### Data to use ###
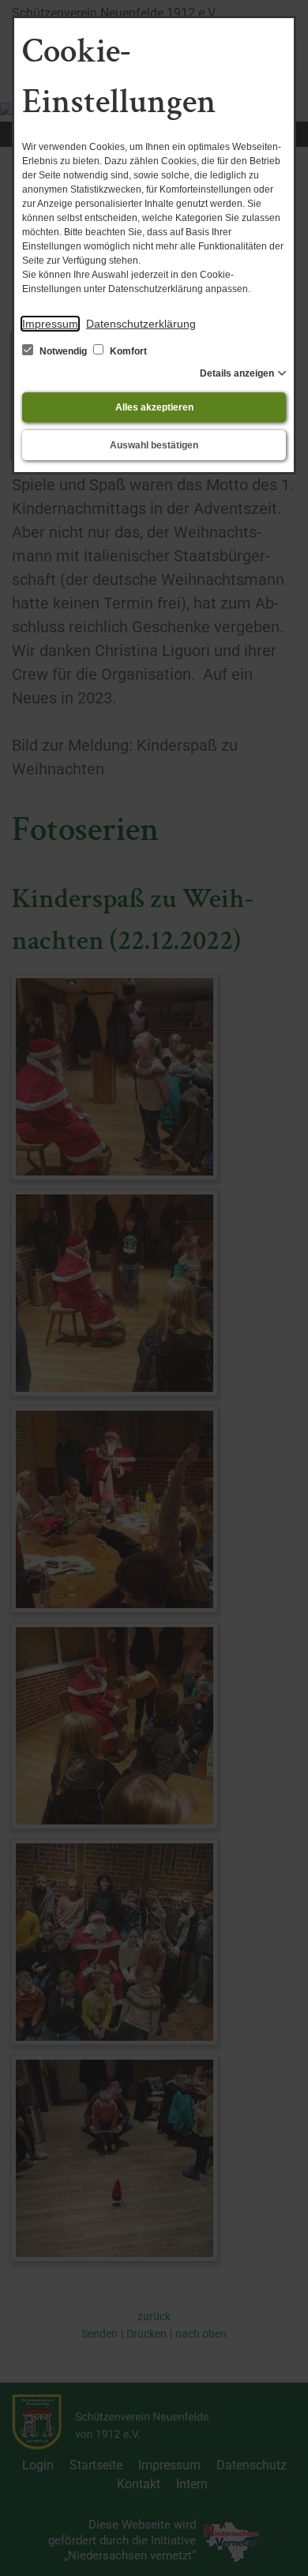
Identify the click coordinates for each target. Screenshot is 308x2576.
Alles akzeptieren (154, 407)
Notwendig (63, 351)
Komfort (127, 351)
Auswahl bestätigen (154, 445)
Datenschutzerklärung (141, 323)
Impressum (50, 323)
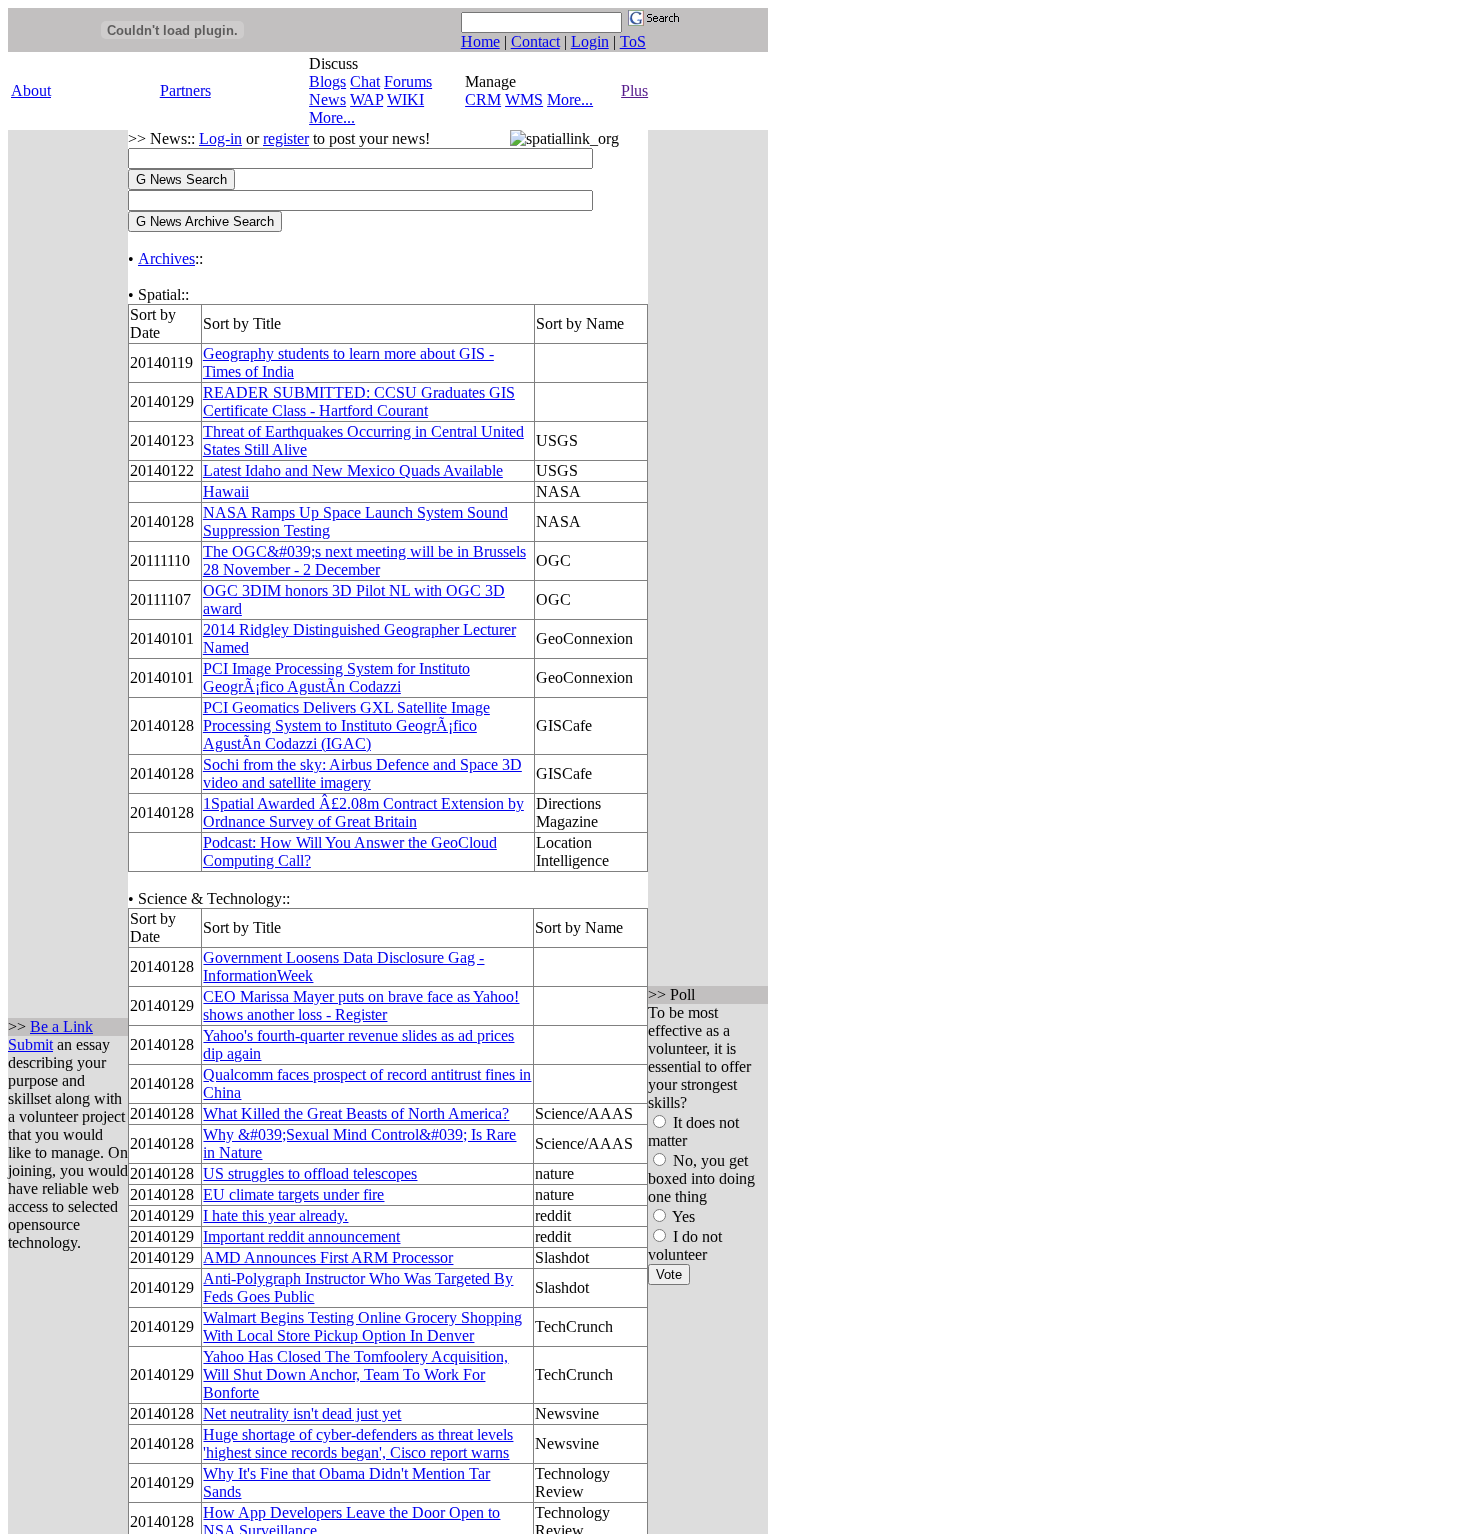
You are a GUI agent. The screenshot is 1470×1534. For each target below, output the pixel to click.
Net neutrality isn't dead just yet (302, 1413)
###
**Work to be completed**
Give back the data exactly. Pictures stay out.

**Response area**
Identify the click coordinates for each target. Screenshot is 308x2576.
Alles akzeptieren (154, 407)
Notwendig (63, 351)
Komfort (127, 351)
Auswahl bestätigen (154, 445)
Datenschutzerklärung (141, 323)
Impressum (50, 323)
You are a GUI agent. The screenshot is 1470×1534. For each target below, output the pixel to click.
Net neutrality isn't dead just yet (302, 1413)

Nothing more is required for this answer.